═══ Provided passage ═══

Either way, if it is known that a potentially hazardous organic impurity can be produced, then the process must be carefully monitored for its presence on a routine basis. The monitoring does not involve further complex identification, but uses a validated testing protocol that can definitively say whether the impurity is present, and at what level. This testing is an important part of controlling impurity levels in a product, and preventing problems further down the line. Any resulting product recall would obviously be much more expensive.
Most organic impurity testing is carried out by HPLC techniques. Where appropriate, other methods can be employed, including Ultra-Violet (UV) spectroscopy, or even simple thin layer chromatography, depending on the level of specificity required.
Although they are also organic in nature, identifying residual solvents is much more straightforward. The identities of all the solvents that have been used throughout the process are known, whether they were employed as a reaction medium or in purification, and thus, it is usually a relatively simple task to develop a method for routine monitoring.
Gas chromatography is the most common technique for residual solvents. A few solvents, such as high-boiling solvents or organic acids, do not respond well using traditional GC detection techniques. Customized GC methods or ion chromatography techniques must be developed and validated in order to monitor these types of solvent.
Most manufacturers will have a good idea of exactly what chemical contaminants they need to control before approaching a CRO for assistance, so the analytical process rarely needs to be started from scratch. They are much more likely to be looking for assistance in developing a validated method for detecting a contaminant that they know may be problematic. A precise, linear and robust method is required for the detection of a contaminant. This requires thorough validation testing, performed according to a well-documented protocol that would be appropriate for a regulatory filing.

═══ Given information ═══

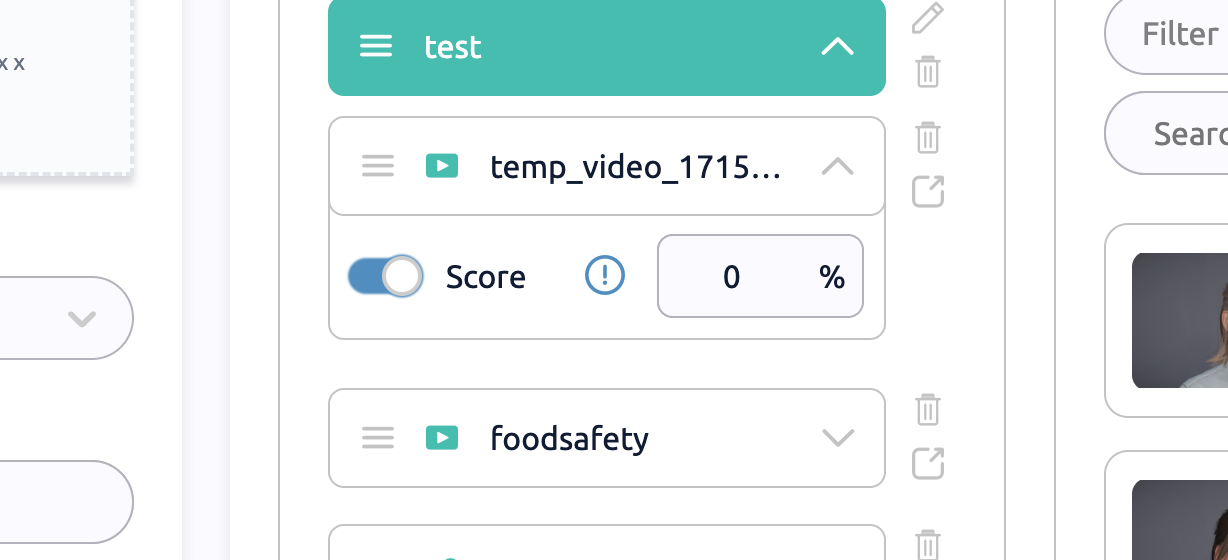Click trash icon beside temp_video_1715 item

pyautogui.click(x=928, y=137)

═══

Task 1:
According to the impurity testing text, what is the most common technique for residual solvents?
Task 2:
Please write the next part of the impurity testing text, picking up after its last sentence.
None of the lines are needed here.

Reply 1:
Gas chromatography.

Reply 2:
If an unexpected and unknown contaminant is identified, then its toxicology will have to be evaluated, and the safe exposure level established. Based on dosages, this will inform whether the level at which it is present is acceptable and nothing needs to be done, or too high, in which case some remedial action will have to be taken. There are many points at which it might have entered the manufacturing process other than as a by-product of the reaction. A thorough investigation of the entire process is often required to discover the cause.
Organic impurities are the most difficult to control, as they are process related. Both inorganics and solvents are added during manufacture, which makes them easier to control. However, the source of the starting materials is key, so supplier qualification, and verification of their certificates of analysis, are essential to ensure that what is received is as advertised. As the market becomes more global, managing the supply chain has increasing significance.
In the long run, it is much faster to run the tests in-house, so once the testing protocol has been developed and validated, provided the necessary expertise and equipment is available, it will normally be transferred to the client so that they can use it on a routine basis on their manufacturing train.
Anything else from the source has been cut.